Positive disclination in a thin elastic sheet with boundary

TL;DR

This paper investigates how a positive disclination affects the shape and stress of a finite elastic sheet, revealing deviations from ideal cone behavior due to elasticity and boundary conditions, with implications for buckling and curvature.

Contribution

It provides rigorous analytical and numerical analysis of disclination-induced deformations in finite elastic sheets, highlighting the effects of extensibility and boundary conditions.

Findings

Gaussian curvature is non-localized and negative away from the defect with elasticity.

Stress fields lack Dirac singularity when extensibility is considered.

Increasing Young's modulus leads to development of Dirac singularities in curvature and stress.

Abstract

An isolated positive wedge disclination deforms an initially flat elastic sheet into a perfect cone when the sheet is of infinite extent and is elastically inextensible. The latter requires the elastic stretching strains to be vanishingly small. In this paper, rigorous analytical and numerical results are obtained for the disclination induced deformed shape and stress field of a bounded F{\"o}ppl-von K{\'a}rm{\'a}n elastic sheet with finite extensibility, while emphasising the deviations from the perfect cone solution.

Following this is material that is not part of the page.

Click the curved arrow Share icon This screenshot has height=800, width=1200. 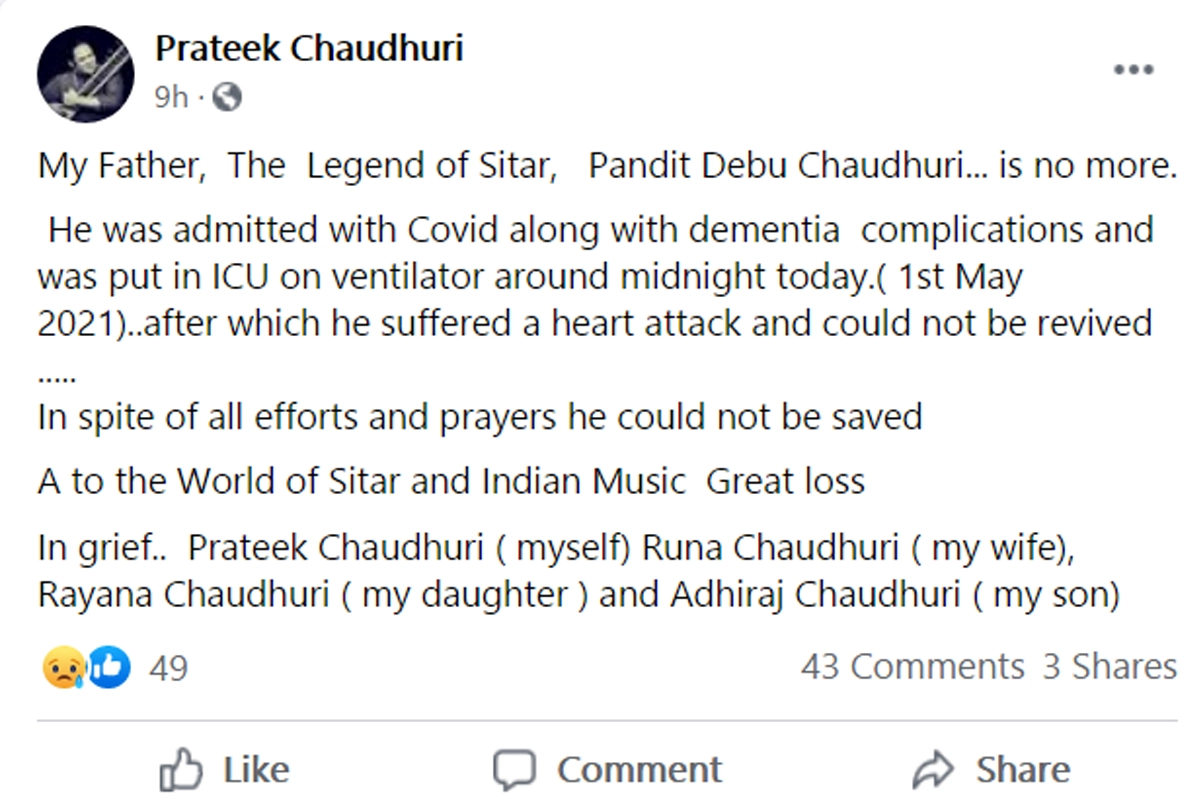coord(934,770)
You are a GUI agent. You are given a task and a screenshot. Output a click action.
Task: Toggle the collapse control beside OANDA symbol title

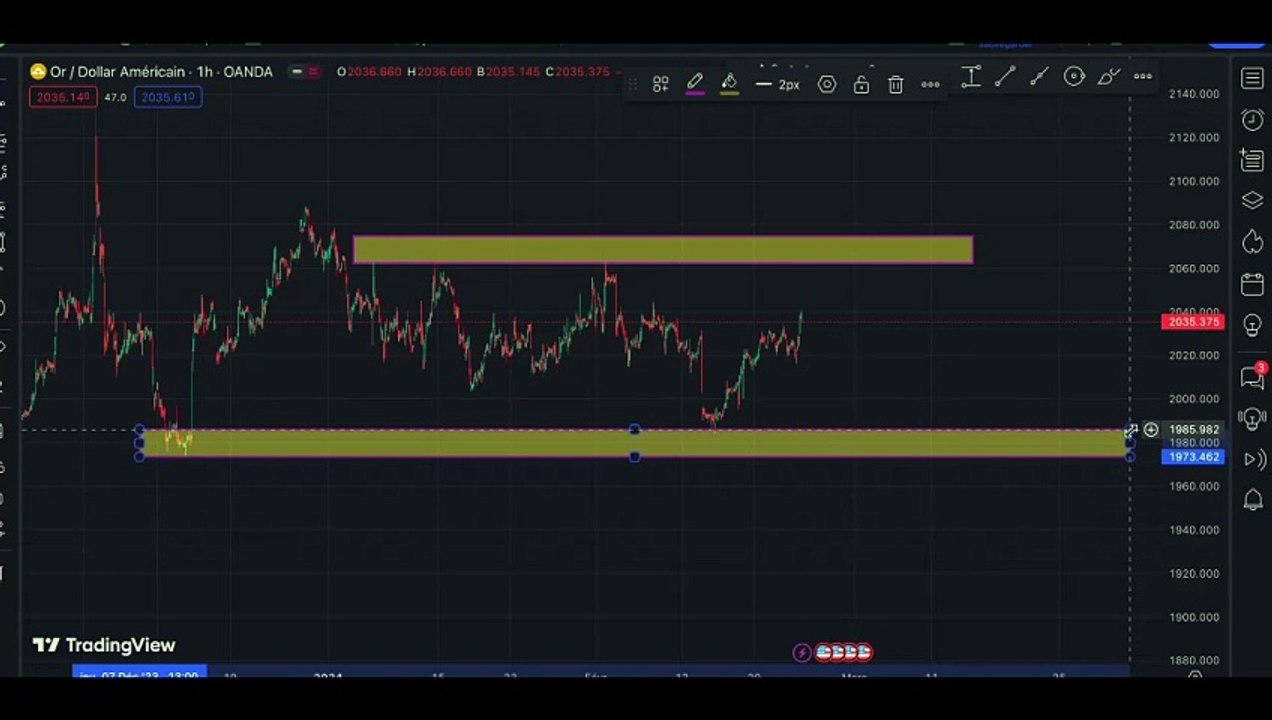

In particular, the Gaussian curvature field is no longer localised as a Dirac singularity at the defect location whenever elastic extensibility is allowed and is necessarily negative in large regions away from the defect. The stress field, similarly, has no Dirac singularity in the presence of elastic extensibility. However, with increasing Young's modulus of the sheet, while keeping the bending modulus and the domain size fixed, both of these fields tend to develop a Dirac singularity. Noticeably, in this limiting behaviour, inextensibility eludes the bounded elastic sheet due to persisting regions of non-trivial Gaussian curvature away from the defect. Other results in the paper include studying the effect of specific boundary conditions (free, simply supported, or partially clamped) on the Gaussian curvature field away from the defect and on the buckling transition from the flat to a conical solution.